Jonathan Strange & Mr Norrell von Susanna Clarke



Auf "Jonathan Strange & Mr Norrell" - den Debutroman von Susanna Clarke - wurde ich aufmerksam, weil es als eine Kombination von Fantasy und Jane Austen angepriesen wurde. Sehr wichtige Schlagworte für mich... Könnte ich die Motorik meiner Augebrauen voneinander trennen, hätte ich interessiert und skeptisch EINE Augenbraue elegant angehoben und hätte vielsagend gemurmelt, "Du, lieber über 900 Seiten Wälzer, hast mein Interesse geweckt. Ich mag ein Buch mit Rundungen". So aber habe ich aus Unfähigkeit beide Augenbrauen verkrampft hochgezogen und mit einem Ausdruck völliger Überraschung (als wäre ich meiner Sinne nicht ganz Herr) das Buch flux auf den verflixten Kindle geladen. In diesem Fall nicht der schlaueste aller Einfälle - dicke Wälzer mit Fußnoten machen sich irgendwie nicht so gut als elektronisches Buch. Es ist frustrierend so gar kein physisches Erfolgserlebnis nach dieser Seitenanzahl zu haben, das mit den Fußnoten kann man eigentlich vergessen und die Illustrationen sind auf Papier wahrscheinlich auch schöner. Und es ist ein gutes Buch. Ein Buch, das man sich durchaus auch in "echt" kaufen kann.

 





Die Geschichte spielt in Europa (Hauptschauplatz England) im 19. Jahrhundert zur Zeit der Napoleonischen Kriege.
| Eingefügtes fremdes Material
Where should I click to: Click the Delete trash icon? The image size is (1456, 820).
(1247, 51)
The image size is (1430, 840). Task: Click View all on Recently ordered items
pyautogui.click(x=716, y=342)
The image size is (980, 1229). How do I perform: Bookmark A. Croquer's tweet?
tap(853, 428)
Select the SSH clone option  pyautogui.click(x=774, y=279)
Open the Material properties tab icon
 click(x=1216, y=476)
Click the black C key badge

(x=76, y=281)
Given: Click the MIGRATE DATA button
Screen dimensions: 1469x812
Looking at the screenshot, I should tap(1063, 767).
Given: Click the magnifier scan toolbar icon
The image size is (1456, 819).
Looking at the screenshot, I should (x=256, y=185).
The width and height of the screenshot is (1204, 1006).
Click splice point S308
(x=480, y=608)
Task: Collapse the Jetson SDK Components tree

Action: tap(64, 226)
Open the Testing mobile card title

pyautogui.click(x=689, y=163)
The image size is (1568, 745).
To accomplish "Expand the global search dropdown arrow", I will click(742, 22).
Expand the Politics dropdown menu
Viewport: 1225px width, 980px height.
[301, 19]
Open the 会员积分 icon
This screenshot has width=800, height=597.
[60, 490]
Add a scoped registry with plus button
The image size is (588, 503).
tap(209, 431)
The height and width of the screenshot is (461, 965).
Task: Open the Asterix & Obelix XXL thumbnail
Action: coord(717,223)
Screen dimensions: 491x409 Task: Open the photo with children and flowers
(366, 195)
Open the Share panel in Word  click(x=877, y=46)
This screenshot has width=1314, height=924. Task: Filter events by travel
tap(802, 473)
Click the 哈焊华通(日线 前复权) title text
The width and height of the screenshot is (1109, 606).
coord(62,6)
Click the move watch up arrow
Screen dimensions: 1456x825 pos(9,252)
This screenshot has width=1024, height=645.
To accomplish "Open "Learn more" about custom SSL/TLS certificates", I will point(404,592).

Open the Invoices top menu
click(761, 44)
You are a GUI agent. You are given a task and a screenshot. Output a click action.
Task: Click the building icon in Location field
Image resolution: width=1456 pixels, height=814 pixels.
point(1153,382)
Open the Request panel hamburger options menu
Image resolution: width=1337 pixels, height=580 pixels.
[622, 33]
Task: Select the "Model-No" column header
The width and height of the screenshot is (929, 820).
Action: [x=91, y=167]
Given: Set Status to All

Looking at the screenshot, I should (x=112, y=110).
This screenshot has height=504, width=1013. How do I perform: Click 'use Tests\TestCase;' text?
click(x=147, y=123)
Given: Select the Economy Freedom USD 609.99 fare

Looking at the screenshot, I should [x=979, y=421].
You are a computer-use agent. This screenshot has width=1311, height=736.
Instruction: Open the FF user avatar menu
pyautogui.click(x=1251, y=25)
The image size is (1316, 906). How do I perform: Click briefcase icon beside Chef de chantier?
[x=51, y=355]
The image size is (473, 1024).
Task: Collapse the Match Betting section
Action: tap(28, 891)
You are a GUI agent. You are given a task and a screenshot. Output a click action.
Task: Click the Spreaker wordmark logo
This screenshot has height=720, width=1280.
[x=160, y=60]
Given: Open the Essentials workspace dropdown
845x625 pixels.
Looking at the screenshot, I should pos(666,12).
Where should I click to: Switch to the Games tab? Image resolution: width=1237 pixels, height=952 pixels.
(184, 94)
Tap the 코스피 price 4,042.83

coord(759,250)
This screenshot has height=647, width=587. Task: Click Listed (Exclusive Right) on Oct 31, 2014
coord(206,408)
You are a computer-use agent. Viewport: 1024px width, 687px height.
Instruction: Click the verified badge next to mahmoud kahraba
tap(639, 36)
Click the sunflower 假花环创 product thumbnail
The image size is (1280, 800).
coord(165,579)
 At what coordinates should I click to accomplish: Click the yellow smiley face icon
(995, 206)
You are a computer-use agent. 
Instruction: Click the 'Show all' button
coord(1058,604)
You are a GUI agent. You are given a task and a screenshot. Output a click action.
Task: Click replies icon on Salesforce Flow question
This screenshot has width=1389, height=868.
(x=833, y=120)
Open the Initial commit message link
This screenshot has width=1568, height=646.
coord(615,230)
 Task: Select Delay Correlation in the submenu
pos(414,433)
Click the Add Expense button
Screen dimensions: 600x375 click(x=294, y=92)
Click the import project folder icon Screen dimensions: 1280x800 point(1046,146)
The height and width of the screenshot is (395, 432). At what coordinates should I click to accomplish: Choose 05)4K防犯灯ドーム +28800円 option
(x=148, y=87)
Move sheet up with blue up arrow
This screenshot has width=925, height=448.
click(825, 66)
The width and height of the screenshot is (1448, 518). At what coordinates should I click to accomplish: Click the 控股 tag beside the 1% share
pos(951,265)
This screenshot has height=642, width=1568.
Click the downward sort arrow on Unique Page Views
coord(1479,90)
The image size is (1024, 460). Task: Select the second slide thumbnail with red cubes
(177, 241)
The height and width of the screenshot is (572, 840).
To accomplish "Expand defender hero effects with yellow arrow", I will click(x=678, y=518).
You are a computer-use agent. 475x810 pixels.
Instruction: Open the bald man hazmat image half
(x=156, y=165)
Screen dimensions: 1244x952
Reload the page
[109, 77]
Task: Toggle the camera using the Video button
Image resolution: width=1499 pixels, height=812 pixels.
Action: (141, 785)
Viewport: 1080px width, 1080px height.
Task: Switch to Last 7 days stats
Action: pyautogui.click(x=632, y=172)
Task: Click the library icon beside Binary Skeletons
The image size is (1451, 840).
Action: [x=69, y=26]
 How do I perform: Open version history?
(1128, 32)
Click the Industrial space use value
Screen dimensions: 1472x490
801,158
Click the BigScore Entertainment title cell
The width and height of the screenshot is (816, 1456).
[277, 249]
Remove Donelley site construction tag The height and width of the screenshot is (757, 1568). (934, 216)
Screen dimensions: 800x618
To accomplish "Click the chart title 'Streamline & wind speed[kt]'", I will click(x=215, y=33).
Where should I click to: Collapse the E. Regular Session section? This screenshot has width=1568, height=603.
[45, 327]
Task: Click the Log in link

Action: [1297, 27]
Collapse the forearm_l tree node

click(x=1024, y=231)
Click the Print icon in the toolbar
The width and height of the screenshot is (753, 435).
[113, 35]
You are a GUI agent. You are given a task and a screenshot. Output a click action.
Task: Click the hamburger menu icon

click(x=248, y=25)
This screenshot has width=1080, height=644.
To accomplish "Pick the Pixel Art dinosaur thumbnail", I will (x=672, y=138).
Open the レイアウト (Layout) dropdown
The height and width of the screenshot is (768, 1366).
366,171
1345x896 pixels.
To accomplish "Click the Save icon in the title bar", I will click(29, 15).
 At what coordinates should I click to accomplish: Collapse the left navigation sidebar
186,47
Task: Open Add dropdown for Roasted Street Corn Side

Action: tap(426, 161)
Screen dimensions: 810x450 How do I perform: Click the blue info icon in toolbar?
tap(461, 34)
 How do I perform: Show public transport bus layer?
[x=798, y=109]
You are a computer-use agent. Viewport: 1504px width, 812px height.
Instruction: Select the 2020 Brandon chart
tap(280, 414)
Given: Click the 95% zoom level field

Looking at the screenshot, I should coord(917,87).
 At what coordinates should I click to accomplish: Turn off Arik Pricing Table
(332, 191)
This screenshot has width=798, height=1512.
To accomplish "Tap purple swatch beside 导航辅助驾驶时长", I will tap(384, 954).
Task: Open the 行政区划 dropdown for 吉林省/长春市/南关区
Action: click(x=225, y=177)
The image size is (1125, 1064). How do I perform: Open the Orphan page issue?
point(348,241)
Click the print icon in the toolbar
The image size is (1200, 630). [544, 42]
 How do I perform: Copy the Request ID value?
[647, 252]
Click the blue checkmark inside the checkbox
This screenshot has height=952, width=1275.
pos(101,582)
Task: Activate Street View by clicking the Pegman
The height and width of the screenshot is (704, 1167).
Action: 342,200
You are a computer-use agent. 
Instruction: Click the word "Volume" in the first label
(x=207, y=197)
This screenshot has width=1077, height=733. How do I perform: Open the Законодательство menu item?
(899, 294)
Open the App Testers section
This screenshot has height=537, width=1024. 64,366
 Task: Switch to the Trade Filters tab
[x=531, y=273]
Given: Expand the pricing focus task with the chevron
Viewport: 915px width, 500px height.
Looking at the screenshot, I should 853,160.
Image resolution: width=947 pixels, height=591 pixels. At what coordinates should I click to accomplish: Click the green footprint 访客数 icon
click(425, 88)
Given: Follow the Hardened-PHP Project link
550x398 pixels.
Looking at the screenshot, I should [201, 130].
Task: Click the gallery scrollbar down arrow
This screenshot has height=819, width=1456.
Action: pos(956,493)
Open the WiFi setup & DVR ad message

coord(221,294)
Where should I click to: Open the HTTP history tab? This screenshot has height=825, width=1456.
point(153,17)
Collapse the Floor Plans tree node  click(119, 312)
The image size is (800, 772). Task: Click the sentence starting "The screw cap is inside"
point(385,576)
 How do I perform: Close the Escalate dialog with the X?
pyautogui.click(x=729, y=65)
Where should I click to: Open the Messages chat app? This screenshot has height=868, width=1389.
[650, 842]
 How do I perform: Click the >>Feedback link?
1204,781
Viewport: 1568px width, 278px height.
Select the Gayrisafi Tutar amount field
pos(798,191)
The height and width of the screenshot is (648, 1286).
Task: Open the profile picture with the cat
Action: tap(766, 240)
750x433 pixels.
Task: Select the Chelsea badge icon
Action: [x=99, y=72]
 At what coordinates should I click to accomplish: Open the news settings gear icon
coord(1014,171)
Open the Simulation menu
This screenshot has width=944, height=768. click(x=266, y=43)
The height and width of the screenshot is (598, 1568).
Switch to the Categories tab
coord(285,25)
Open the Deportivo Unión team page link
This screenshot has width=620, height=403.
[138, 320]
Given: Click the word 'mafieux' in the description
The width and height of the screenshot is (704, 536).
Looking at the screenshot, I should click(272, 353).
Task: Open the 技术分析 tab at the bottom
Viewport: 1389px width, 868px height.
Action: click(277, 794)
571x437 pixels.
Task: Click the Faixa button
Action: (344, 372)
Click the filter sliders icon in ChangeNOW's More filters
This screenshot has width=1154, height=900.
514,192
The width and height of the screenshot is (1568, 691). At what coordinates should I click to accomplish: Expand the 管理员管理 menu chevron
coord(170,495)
Richtige Magie ist schon lange nicht mehr praktiziert worden und man beschränkt sich auf Theorien über Zauberei mit allen möglichen philosphischen Nebengedanken. Nur die wichtige Grundfrage "Warum gibt es keine praktische Anwendung von Magie mehr in England?" wird tunlichst vermieden. Außerdem sieht es so aus, als wäre die Fragestellung mittlerweile auch so nicht mehr richtig.
Denn ein gewisser Mr Norrell hat es im Alleingang geschafft, Magie wieder aufleben zu lassen. Stolz und auch etwas verbissen über diese Errungenschaft, möchte er dieses Wissen mit niemanden teilen (fast alle Bücher über Magie befinden sich in seiner Bibliothek), aber auch sein Können in den Dienst des Allgemeinwohls stellen. Nur nimmt ihn am Anfang niemand ernst und er sieht sich gezwungen mit Hilfe einer Elfe (fairy) ein spektakuläres Zauberkunststück zu vollbringen, mit dem er manchen dunklen Stein ins Rollen bringt. Kurzfristig erreicht er aber sein Ziel, als Magier anerkannt und gesucht zu sein.
Jonathan Strange wiederum ist ein junger Mann, der eigentlich so gar keine wirklichen Ziele hat und eher durch Zufall zur Magie kommt. Überraschenderweise nimmt Mr Norrell Jonathan als seinen einzigen Schüler an und die beiden verbindet im Laufe der Geschichte so etwas wie eine unzertrennliche Hass-Liebe.
Während die sie gemeinsam für England Magie betreiben (die zwar funktioniert, aber eigentlich weiß niemand genau WIE sie funktioniert), brauen sich über und direkt neben ihnen dunkle Wolken zusammen, die beide nicht bemerken. Eigenartige Begebenheiten und eine dunkle Prophezeiung werden von den ach so begabten Herren einfach ignoriert. Erst als alles zu spät scheint, werden die wahren Begebenheiten von manchen Ereignissen entdeckt und es wird klar, dass Magie einiges mehr ist, als bisher vermutet.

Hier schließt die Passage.